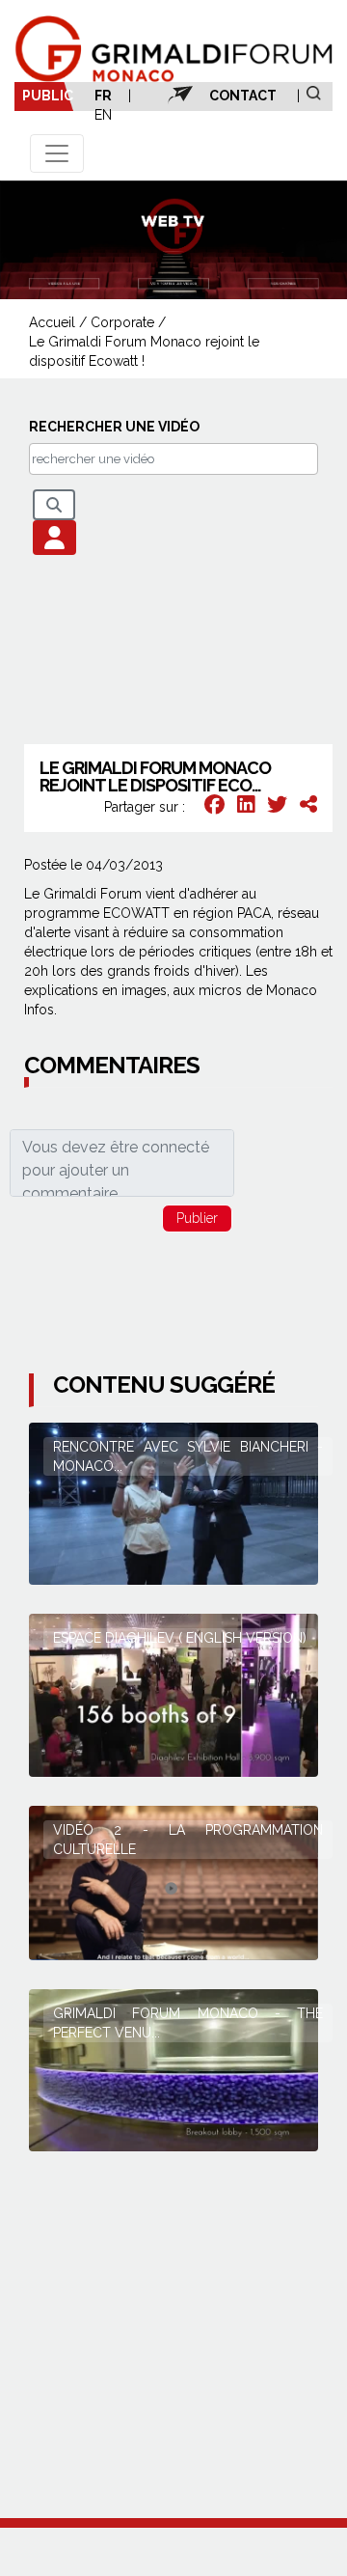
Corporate (122, 322)
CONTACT (243, 95)
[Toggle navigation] (57, 153)
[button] (54, 537)
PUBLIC (47, 95)
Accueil (52, 322)
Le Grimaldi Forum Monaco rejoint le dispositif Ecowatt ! (144, 351)
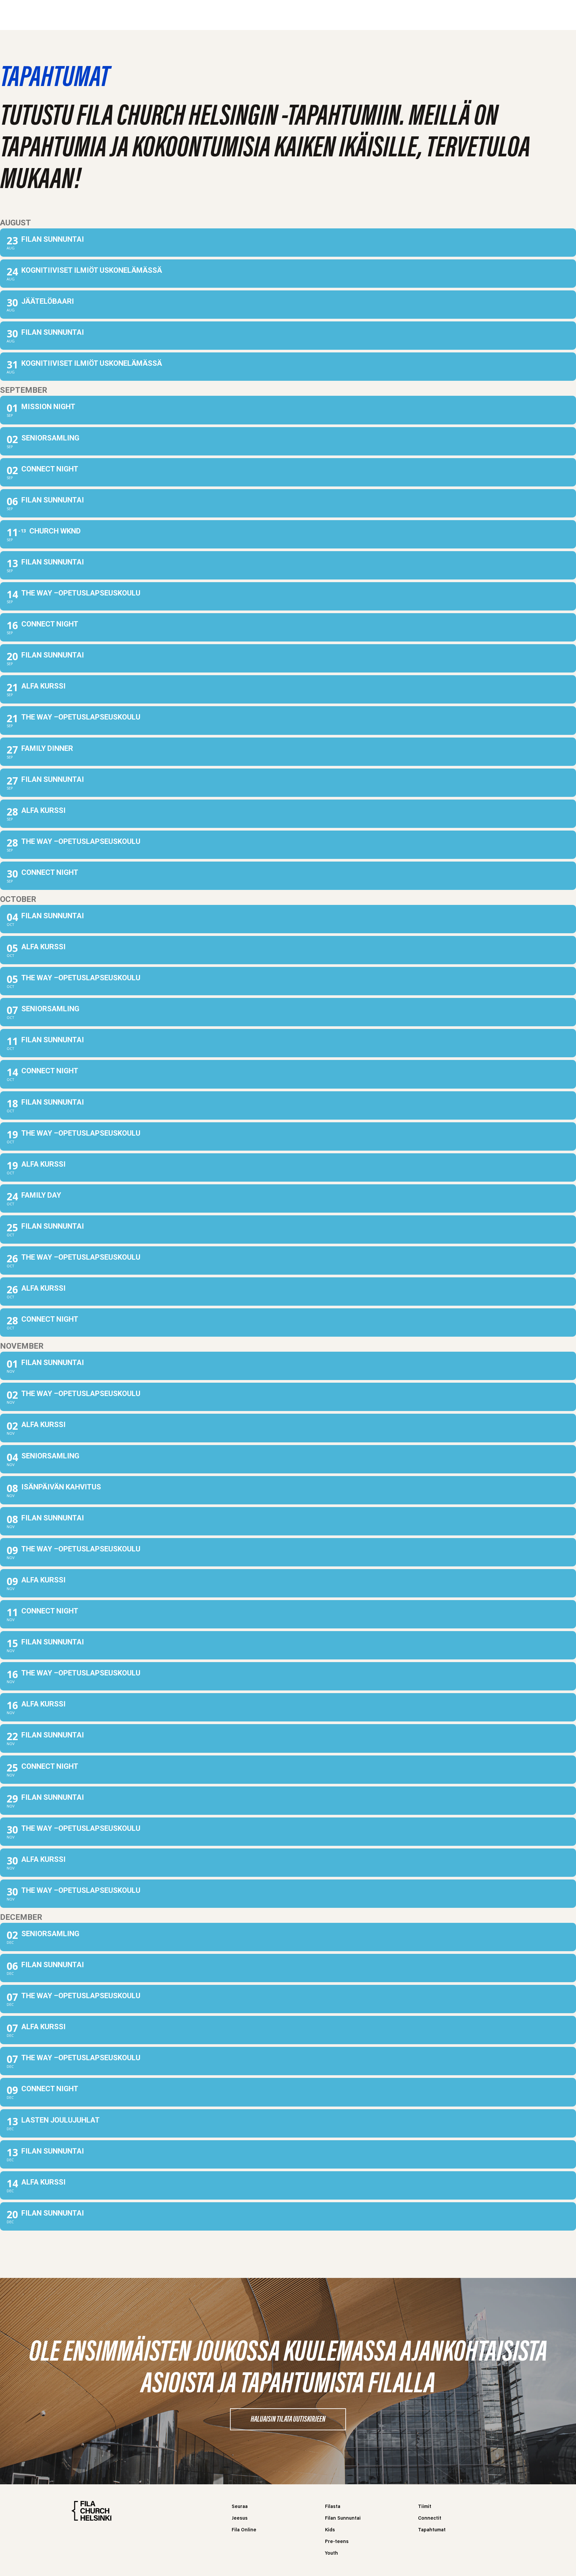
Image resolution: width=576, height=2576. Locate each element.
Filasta (189, 15)
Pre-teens (337, 2541)
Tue (342, 15)
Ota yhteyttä (381, 15)
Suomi (423, 15)
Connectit (429, 2518)
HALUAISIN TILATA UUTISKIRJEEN (288, 2420)
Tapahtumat (432, 2530)
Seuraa (154, 15)
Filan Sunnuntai (343, 2518)
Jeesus (222, 15)
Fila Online (244, 2530)
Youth (331, 2553)
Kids (330, 2530)
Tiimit (424, 2506)
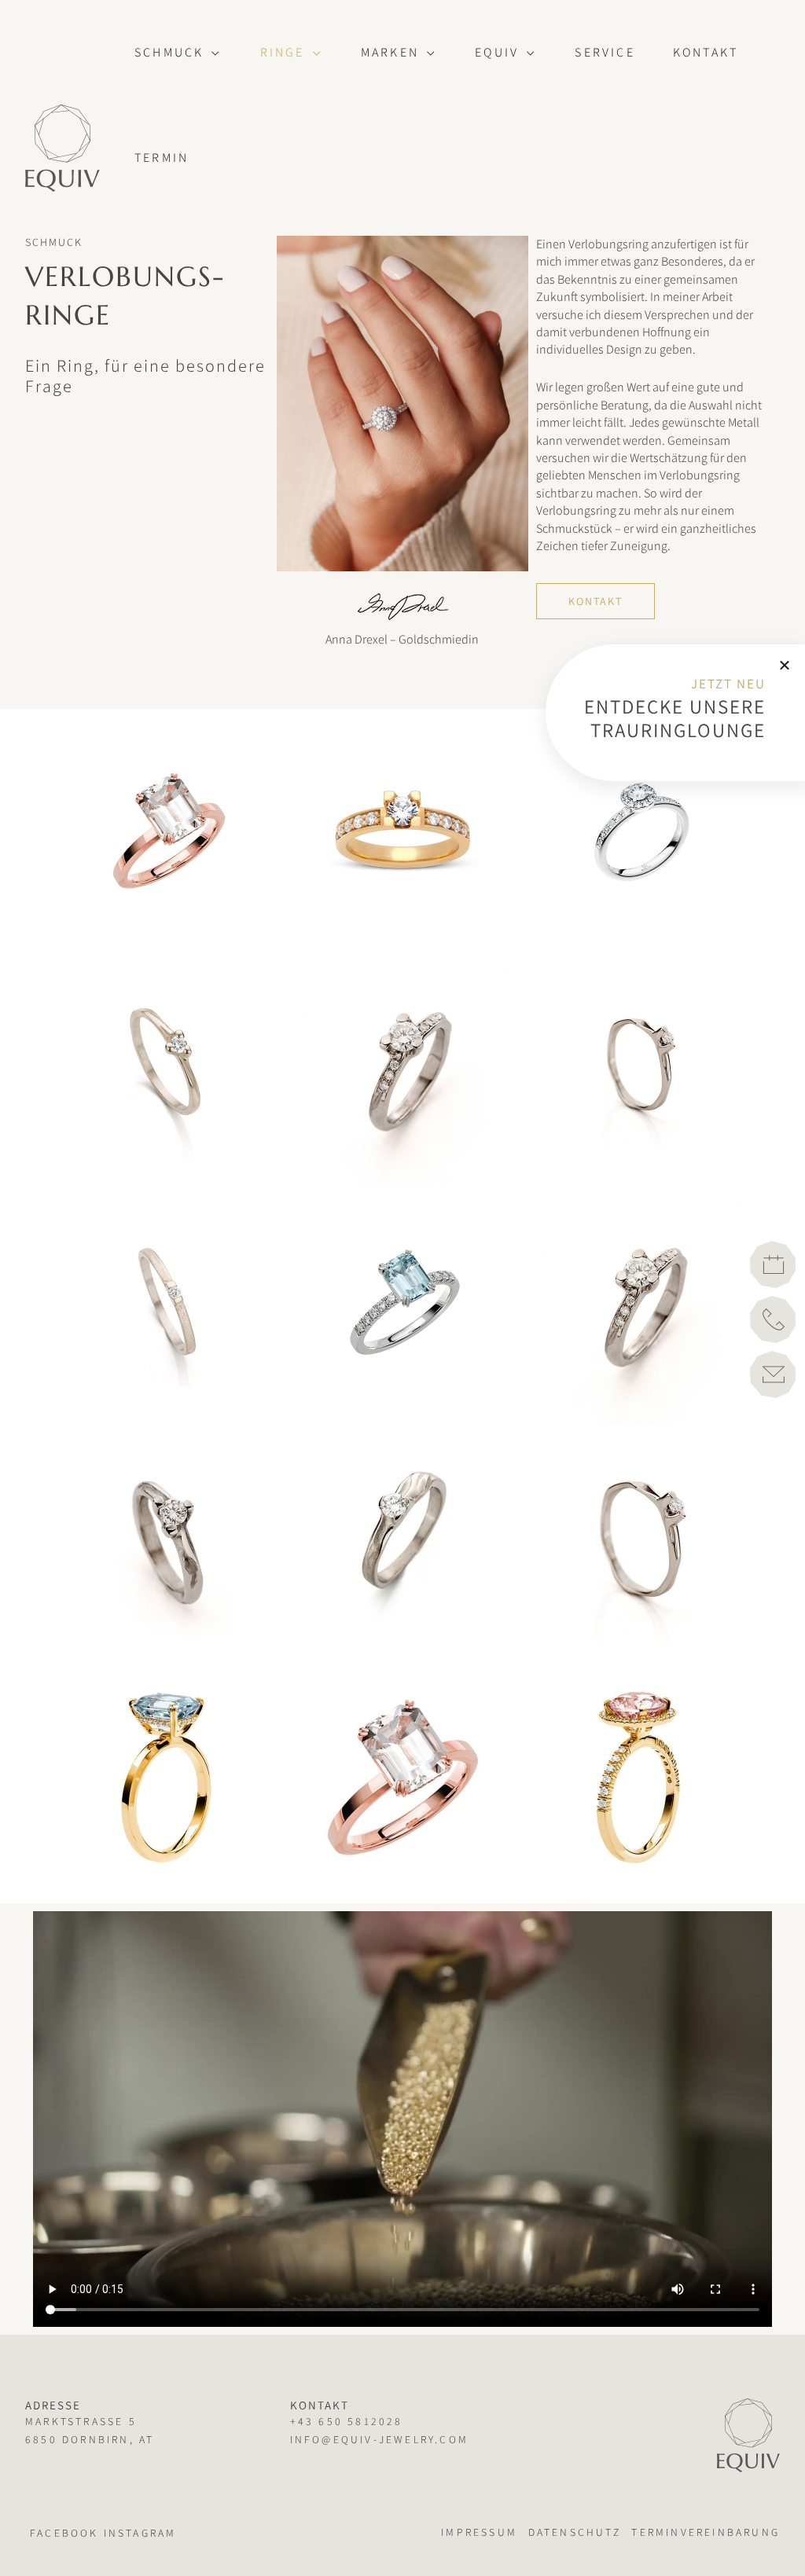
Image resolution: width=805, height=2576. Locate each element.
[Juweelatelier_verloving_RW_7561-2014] (167, 1542)
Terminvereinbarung (705, 2532)
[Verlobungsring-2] (167, 1777)
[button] (213, 52)
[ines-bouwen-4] (402, 1070)
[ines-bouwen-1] (167, 1070)
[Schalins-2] (402, 1306)
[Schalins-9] (402, 834)
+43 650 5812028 (346, 2421)
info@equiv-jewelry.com (379, 2439)
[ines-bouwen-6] (638, 1070)
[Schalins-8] (167, 834)
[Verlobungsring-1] (638, 1777)
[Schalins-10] (638, 834)
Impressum (479, 2532)
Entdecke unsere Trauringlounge (675, 718)
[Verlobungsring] (402, 1777)
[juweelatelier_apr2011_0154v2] (402, 1542)
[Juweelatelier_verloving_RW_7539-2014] (638, 1306)
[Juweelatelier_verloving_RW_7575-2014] (638, 1542)
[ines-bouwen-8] (167, 1306)
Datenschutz (574, 2532)
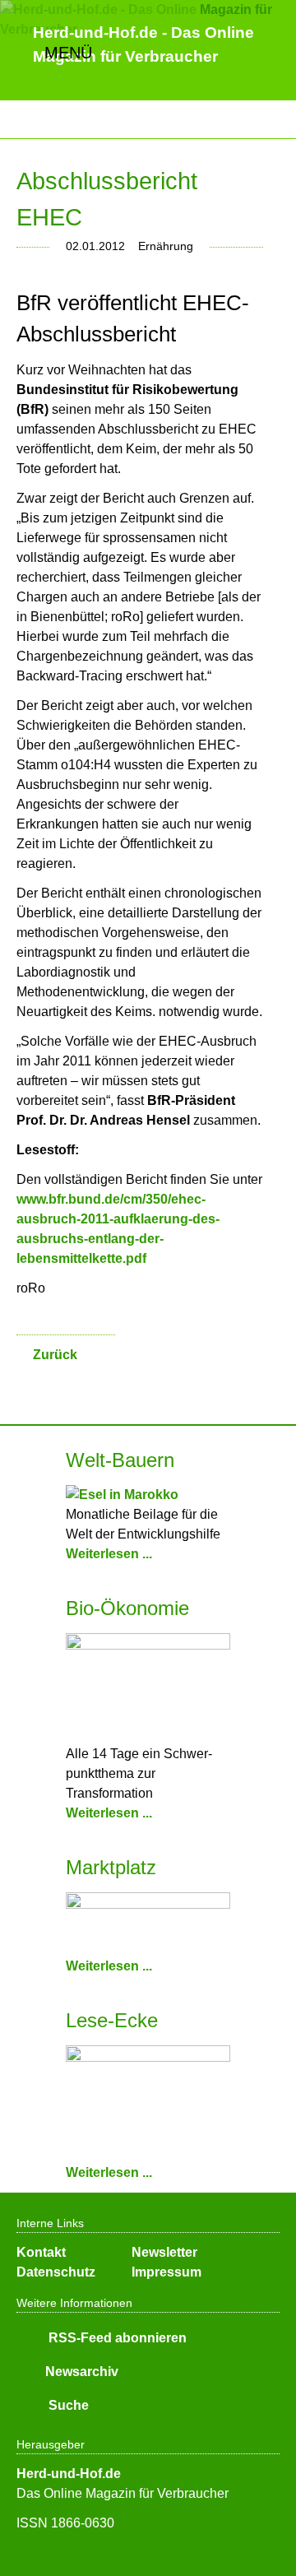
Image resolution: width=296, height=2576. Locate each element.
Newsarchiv (81, 2372)
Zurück (55, 1355)
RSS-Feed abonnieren (116, 2338)
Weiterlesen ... (109, 1554)
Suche (67, 2405)
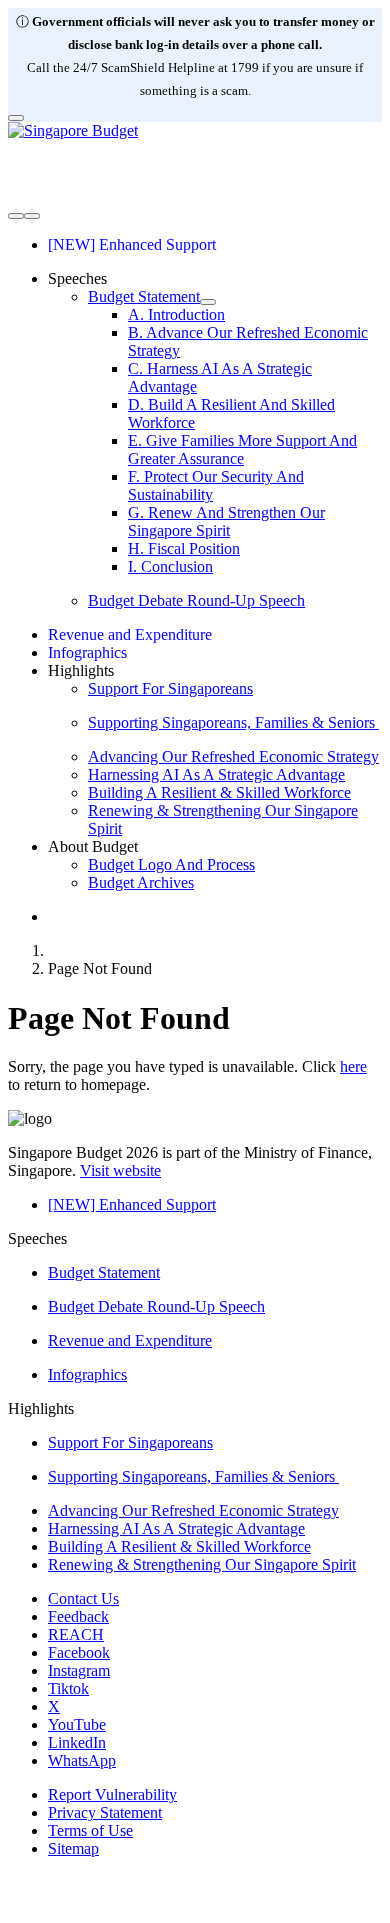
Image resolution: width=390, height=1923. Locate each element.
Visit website (120, 1170)
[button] (77, 278)
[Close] (16, 118)
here (353, 1066)
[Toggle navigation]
========
About this task
All of the data, minus its pictures, should be repeated exactly.

Solution for this task
Corporate (122, 322)
CONTACT (243, 95)
[Toggle navigation] (57, 153)
[button] (54, 537)
PUBLIC (47, 95)
Accueil (52, 322)
Le Grimaldi Forum Monaco rejoint le dispositif Ecowatt ! (144, 351)
Image resolution: width=576, height=2576. Locate each element.
Filasta (189, 15)
Pre-teens (337, 2541)
Tue (342, 15)
Ota yhteyttä (381, 15)
Suomi (423, 15)
Connectit (429, 2518)
HALUAISIN TILATA UUTISKIRJEEN (288, 2420)
Tapahtumat (432, 2530)
Seuraa (154, 15)
Filan Sunnuntai (343, 2518)
Jeesus (222, 15)
Fila Online (244, 2530)
Youth (331, 2553)
Kids (330, 2530)
Tiimit (424, 2506)
Image resolution: width=805, height=2576. Locate each element.
[Juweelatelier_verloving_RW_7561-2014] (167, 1542)
Terminvereinbarung (705, 2532)
[Verlobungsring-2] (167, 1777)
[button] (213, 52)
[ines-bouwen-4] (402, 1070)
[ines-bouwen-1] (167, 1070)
[Schalins-2] (402, 1306)
[Schalins-9] (402, 834)
+43 650 5812028 (346, 2421)
info@equiv-jewelry.com (379, 2439)
[ines-bouwen-6] (638, 1070)
[Schalins-8] (167, 834)
[Verlobungsring-1] (638, 1777)
[Schalins-10] (638, 834)
Impressum (479, 2532)
Entdecke unsere Trauringlounge (675, 718)
[Verlobungsring] (402, 1777)
[juweelatelier_apr2011_0154v2] (402, 1542)
[Juweelatelier_verloving_RW_7539-2014] (638, 1306)
[Juweelatelier_verloving_RW_7575-2014] (638, 1542)
[ines-bouwen-8] (167, 1306)
Datenschutz (574, 2532)
Image resolution: width=296, height=2576. Locate each element.
Newsarchiv (81, 2372)
Zurück (55, 1355)
RSS-Feed abonnieren (116, 2338)
Weiterlesen ... (109, 1554)
Suche (67, 2405)
Image resolution: width=390, height=1923. Locate each element.
Visit website (120, 1170)
[button] (77, 278)
[Close] (16, 118)
here (353, 1066)
[Toggle navigation]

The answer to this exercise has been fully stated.